This event, bringing together 80 portfolio company founders and AI leaders, serves as both a "rallying call and a technical how-to" on the timely topic of "Sovereign AI" or "owning your intelligence." The speaker emphasizes that this isn't about abandoning powerful closed models like GPT or Opus, which remain excellent for many tasks, but rather for companies to build their own AI capabilities for specific product parts, vertically integrating to own more of their intelligence.
The concept of Sovereign AI implies that companies possess total self-governance over their intelligence, down to the weights, without external dependencies. This shift is gaining significant momentum, with industry leaders like Alex Karp, Satya Nadella, and Jensen Huang advocating for companies to own their intelligence rather than merely rent it. The core message is that "intelligence is too core, too fundamental of a property to just outsource."
The speaker presents an optimistic view, contrasting a future of centralized, black-box AI controlling global GDP with one of decentralized intelligence. In the decentralized model, while building on a solid core, individual companies develop bespoke intelligence tailored to their unique data, industries, personalization needs, and workflows. This approach fosters a flourishing ecosystem where individuality triumphs, preventing any single company from monopolizing intelligence.
Four key reasons are highlighted for companies to pursue Sovereign AI:
1. **Cost:** Especially for low/negative-margin companies, where escalating AI costs can become prohibitive as products scale.
2. **Speed:** In domains like coding or security, small, custom-distilled models can outperform larger general ones due to speed requirements.
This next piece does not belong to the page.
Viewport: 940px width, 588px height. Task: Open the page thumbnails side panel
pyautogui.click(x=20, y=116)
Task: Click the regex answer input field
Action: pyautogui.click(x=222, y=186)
3. **Performance:** A relatively new development, where open models, when properly fine-tuned on proprietary data, can now achieve or even surpass the performance of closed models in specific domains.
4. **Controlling Your Own Destiny:** While current AI partners are often excellent, companies increasingly desire independent capabilities to avoid reliance on external vendors.
Drawing an analogy from the crypto space ("not your keys, not your crypto"), the speaker introduces the "AI version": **"not your weights, not your product."** This underscores the idea that true product ownership requires control over the underlying intelligence. The competitive landscape is shifting from merely a "race for the application layer" (UI, go-to-market) to a "race for the intelligence layer," where applied research within companies (dubbed "Neolabs" like Harvey, Factory, Glean) is driving frontier-level innovation.
To guide companies on this journey, a four-step framework is proposed:
1. **Strategy: Define What to Own vs. Rent.** This isn't binary. Factors influencing this decision include cost, speed/latency, performance needs, and the proprietary nature of data. Examples range from coding agents (often rented due to strong out-of-box performance) to coding autocomplete (often owned for speed and cost efficiency). Cybersecurity and bio companies also lean towards ownership for speed, performance, and leveraging proprietary data.
2. **Team: Assemble a Lab.** The speaker advises against shoehorning Sovereign AI efforts into existing AI platform teams. Instead, companies should consider forming small, dedicated "de novo teams" focused on frontier research, acting as internal labs. Such teams should be empowered to play offense, not just service other groups.
3. **Legibility:** This often overlooked step is crucial. Companies must control the narrative around their AI capabilities through excellent technical marketing, branded labs, and publishing high-quality research. This helps them stand out to buyers seeking sophisticated AI partners.
4. **Technical Roadmap:** A general journey includes:
* **Defining Evals:** An unglamorous but critical first step to measure intelligence accurately.
* **Model Routers & Harnesses:** Experimenting with these to direct queries and integrate models.
* **Post-training:** Fine-tuning open models on specific datasets (most common).
* **Mid-training/Pre-training:** More advanced, rarer cases of training models from scratch or significantly modifying them.
* **Live Data Feedback Loops:** Establishing systems where customer interactions continuously improve the model's intelligence.
The speaker emphasizes that with the advent of powerful open-weight models (e.g., Kimi K3, GLM 5.2), companies can start with a near-frontier baseline. Combined with a robust technical roadmap including strong post-training, prompt/harness engineering, and online learning, companies can now achieve "better than frontier performance" by owning their stack.
A technical stack overview differentiates between the production stack (user-facing intelligence via harnesses and models) and the development stack (tools for improving intelligence). While closed model ecosystems offer a simpler, higher-floor but lower-ceiling stack, Sovereign AI involves a more complex development stack. This includes choosing an open-source base, extensive post-training, custom harnesses, various forms of context (vector databases, knowledge graphs, novel encoding), and crucial development tools like comprehensive evals, high-quality data generation (expert trajectories, synthetic data, RL environments), and online learning mechanisms to ensure continuous improvement.
The event's agenda features deep-dive technical workshops from various experts, covering post-training, harnesses and evals, RL environments and synthetic data, online learning, and a full-stack case study from Harvey, demonstrating a practical approach to building a complete AI stack. The speaker concludes by thanking the high-caliber speakers for their contributions to this pivotal event.